Afriland Properties Plc helped the NASD Over-the-Counter (OTC) Securities Exchange record a 0.04 per cent gain on Tuesday, December 10 as the share price of the property investment rose by 34 Kobo to N16.94 per unit from the preceding day’s N16.60 per unit.

As a result of this, the market capitalisation of the bourse went up by N380 million to remain relatively unchanged at N1.056 trillion like the previous trading day.

But the NASD Unlisted Security Index (NSI) closed higher at 3,014.36 points after it recorded an addition of 1.09 points to Monday’s closing value of 3,013.27 points.

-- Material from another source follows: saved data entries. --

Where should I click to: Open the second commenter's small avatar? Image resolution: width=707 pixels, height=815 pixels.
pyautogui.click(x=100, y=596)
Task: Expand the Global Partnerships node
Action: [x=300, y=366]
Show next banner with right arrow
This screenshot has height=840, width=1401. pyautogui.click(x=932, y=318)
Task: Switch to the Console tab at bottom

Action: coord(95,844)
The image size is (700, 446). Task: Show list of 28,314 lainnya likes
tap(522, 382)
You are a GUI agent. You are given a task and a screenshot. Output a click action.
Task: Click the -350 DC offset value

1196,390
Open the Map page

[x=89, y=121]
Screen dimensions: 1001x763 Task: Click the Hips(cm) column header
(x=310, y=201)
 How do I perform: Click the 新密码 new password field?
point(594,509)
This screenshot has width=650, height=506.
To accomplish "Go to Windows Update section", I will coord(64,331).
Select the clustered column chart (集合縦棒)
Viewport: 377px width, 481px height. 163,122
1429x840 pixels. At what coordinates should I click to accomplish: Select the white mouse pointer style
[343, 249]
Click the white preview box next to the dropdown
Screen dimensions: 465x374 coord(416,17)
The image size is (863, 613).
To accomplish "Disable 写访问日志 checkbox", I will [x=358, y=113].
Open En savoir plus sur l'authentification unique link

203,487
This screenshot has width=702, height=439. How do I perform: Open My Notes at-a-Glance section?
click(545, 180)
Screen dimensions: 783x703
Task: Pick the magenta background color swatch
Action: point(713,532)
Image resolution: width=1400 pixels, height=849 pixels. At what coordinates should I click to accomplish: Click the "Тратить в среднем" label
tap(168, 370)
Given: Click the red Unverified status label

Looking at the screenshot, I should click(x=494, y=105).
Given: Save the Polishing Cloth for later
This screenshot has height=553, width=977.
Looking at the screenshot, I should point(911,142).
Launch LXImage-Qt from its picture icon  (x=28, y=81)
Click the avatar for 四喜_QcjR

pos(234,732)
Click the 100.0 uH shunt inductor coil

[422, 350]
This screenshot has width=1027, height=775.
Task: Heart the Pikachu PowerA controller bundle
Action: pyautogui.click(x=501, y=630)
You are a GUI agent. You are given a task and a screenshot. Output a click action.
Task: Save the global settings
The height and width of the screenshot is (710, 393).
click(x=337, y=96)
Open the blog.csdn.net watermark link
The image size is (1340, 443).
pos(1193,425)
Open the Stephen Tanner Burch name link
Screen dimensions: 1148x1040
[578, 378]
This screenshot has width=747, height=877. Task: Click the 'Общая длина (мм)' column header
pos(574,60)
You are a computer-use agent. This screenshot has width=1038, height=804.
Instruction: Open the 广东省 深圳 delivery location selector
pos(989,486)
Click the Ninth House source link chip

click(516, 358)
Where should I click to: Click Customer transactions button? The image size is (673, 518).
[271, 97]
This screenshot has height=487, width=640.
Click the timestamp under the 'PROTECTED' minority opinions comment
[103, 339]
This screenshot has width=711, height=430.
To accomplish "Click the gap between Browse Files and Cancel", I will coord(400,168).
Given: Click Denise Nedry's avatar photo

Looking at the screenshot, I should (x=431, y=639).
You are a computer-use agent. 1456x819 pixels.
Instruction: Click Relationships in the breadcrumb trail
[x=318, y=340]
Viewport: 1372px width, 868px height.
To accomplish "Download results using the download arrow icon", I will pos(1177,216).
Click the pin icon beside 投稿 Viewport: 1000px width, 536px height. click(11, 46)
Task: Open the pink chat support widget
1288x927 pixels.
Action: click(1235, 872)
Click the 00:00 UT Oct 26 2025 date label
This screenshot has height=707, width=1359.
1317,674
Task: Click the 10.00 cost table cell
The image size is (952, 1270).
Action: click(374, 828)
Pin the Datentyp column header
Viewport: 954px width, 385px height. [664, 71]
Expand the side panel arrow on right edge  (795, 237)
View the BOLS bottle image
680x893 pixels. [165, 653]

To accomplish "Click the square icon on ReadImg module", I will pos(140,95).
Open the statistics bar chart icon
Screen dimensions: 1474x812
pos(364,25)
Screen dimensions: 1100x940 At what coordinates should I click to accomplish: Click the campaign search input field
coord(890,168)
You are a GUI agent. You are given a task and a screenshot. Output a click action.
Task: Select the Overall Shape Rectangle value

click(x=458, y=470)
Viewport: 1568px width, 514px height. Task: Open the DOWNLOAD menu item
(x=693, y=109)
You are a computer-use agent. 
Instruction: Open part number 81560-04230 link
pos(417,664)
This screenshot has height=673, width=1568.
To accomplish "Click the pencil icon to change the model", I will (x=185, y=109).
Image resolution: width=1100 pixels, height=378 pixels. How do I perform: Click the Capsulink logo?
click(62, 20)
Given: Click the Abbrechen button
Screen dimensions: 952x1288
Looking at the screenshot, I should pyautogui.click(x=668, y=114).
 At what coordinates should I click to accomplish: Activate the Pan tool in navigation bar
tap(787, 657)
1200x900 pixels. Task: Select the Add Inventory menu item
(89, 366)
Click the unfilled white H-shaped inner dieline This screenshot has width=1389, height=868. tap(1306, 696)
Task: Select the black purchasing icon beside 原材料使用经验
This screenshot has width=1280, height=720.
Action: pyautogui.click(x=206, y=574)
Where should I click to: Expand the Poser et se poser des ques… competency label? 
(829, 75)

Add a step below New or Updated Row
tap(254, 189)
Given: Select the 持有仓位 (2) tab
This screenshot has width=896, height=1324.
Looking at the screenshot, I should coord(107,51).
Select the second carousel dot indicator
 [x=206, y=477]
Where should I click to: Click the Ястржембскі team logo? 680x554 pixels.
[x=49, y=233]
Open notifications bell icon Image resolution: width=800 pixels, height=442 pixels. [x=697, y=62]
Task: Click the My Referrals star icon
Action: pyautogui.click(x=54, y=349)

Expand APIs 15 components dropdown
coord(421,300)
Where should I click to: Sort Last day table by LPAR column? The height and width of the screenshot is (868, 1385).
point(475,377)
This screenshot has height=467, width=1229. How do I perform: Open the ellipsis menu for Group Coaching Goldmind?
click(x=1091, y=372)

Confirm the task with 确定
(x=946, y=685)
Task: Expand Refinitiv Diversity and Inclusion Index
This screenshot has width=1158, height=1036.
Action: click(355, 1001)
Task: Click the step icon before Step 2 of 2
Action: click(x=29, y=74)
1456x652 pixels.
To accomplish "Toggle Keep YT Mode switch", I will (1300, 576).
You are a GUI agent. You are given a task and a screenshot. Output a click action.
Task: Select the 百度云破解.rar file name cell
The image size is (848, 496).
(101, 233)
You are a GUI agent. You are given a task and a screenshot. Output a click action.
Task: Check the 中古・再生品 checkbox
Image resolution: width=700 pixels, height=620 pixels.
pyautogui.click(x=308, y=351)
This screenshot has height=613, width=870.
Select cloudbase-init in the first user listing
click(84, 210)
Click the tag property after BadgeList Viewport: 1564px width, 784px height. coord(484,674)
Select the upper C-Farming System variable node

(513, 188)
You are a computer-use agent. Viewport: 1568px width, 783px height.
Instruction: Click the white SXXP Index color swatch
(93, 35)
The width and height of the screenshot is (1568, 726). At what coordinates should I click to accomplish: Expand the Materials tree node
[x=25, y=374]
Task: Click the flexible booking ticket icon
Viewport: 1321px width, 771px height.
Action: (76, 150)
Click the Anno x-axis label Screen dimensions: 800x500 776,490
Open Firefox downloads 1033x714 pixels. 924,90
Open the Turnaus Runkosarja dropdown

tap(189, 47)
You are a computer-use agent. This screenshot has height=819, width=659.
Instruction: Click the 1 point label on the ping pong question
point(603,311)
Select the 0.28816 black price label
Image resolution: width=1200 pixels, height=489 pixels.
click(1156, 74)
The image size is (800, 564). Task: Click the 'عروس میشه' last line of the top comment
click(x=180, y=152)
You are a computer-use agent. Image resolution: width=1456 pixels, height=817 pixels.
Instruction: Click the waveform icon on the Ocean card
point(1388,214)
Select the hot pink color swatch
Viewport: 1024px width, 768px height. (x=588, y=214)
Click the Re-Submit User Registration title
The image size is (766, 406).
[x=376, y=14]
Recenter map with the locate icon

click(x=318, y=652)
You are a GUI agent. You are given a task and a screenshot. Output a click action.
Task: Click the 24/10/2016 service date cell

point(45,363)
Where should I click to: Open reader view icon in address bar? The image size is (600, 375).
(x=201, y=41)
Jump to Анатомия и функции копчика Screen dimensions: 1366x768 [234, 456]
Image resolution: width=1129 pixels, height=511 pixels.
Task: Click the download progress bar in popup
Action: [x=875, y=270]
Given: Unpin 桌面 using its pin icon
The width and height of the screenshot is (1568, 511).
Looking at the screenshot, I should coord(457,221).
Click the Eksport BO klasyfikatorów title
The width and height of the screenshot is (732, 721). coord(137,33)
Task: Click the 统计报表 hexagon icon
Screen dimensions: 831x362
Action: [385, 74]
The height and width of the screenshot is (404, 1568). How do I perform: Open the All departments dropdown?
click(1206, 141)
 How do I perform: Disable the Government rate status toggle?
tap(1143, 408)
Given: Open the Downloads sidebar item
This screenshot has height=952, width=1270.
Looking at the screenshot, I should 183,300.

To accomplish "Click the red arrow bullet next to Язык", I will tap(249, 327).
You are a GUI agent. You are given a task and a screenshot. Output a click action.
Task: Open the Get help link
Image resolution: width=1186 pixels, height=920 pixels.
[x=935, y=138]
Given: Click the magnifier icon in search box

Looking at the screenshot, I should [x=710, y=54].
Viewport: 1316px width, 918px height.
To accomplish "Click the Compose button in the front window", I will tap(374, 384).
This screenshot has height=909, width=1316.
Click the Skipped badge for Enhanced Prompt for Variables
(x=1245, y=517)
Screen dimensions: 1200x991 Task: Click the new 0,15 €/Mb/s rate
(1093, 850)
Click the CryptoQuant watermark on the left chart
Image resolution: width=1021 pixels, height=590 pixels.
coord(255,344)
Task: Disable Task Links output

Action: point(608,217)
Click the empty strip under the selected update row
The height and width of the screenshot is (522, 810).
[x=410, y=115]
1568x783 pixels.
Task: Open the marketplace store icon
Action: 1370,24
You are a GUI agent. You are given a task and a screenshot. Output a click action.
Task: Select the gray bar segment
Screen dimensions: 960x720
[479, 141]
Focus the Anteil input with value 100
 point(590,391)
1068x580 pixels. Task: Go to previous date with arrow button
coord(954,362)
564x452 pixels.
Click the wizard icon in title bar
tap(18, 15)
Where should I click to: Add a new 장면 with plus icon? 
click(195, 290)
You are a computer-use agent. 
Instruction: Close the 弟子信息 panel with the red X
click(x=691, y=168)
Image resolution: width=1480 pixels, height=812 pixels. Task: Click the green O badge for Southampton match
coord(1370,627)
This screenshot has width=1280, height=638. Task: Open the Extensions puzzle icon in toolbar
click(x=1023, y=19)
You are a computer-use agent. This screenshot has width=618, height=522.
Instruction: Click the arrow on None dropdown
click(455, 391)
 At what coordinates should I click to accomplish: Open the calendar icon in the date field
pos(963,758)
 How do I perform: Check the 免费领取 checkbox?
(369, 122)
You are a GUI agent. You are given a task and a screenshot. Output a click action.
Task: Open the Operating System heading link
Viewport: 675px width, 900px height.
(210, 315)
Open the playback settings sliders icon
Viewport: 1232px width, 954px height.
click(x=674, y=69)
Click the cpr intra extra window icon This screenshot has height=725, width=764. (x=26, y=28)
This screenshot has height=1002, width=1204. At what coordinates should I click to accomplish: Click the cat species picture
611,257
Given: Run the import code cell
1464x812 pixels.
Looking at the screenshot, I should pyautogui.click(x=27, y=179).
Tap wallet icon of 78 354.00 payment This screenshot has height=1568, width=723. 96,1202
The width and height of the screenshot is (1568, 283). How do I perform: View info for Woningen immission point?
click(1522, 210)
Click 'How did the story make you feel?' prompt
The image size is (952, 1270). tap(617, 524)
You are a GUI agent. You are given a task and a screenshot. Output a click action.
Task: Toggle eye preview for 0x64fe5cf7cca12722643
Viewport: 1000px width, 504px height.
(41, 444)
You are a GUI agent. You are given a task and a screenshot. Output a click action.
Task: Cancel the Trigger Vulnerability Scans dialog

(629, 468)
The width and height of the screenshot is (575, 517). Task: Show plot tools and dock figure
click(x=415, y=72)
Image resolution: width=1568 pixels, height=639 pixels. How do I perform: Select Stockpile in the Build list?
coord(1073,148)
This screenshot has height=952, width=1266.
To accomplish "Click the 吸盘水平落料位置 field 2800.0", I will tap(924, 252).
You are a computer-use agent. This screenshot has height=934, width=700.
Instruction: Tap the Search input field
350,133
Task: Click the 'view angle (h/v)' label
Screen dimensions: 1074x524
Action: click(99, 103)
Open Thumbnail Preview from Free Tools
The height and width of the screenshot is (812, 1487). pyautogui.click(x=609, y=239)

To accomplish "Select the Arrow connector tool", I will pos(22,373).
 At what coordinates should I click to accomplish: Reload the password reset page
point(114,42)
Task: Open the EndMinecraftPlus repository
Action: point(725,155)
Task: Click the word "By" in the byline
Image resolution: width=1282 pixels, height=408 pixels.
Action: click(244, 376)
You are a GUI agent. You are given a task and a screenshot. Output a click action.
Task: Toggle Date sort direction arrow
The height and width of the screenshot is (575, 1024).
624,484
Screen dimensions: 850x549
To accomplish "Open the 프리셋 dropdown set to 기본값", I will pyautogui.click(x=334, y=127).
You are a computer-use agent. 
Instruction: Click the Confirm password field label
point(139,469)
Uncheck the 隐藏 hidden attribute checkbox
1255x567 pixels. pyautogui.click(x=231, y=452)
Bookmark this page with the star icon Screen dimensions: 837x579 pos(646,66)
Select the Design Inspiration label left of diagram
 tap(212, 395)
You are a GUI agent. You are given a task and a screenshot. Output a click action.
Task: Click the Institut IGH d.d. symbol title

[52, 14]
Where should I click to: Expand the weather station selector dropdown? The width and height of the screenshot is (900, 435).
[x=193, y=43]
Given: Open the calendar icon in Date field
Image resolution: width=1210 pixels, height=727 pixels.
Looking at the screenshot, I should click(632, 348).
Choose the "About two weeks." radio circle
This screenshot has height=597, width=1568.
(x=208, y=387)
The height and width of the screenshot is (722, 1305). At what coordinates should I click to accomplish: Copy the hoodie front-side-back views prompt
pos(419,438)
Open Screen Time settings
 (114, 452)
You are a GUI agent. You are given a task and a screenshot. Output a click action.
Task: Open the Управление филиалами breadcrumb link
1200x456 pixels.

The NASD OTC securities exchange recorded a price loser and it was Geo-Fluids Plc, which went down by 2 Kobo to close at N3.93 per share, in contrast to the preceding day’s N3.95 per share.

During the trading session, the volume of securities bought and sold by investors increased by 95.8 per cent to 2.4 million units from the 1.2 million securities traded in the preceding session.

However, the value of shares traded yesterday slumped by 3.7 per cent to N4.9 million from the N5.07 million recorded a day earlier, as the number of deals surged by 27.3 per cent to 14 deals from 11 deals.

Geo-Fluids Plc remained the most active stock by volume (year-to-date) with 1.7 billion units sold for N3.9 billion, trailed by Okitipupa Plc with 752.2 million units valued at N7.8 billion, and Afriland Properties Plc with 297.5 million units worth N5.3 million.

Also, Aradel Holdings Plc remained the most active stock by value (year-to-date) with 108.7 million units worth N89.2 billion, followed by Okitipupa Plc with 752.2 million units valued at N7.8 billion, and Afriland Properties Plc with 297.5 million units sold for N5.3 billion.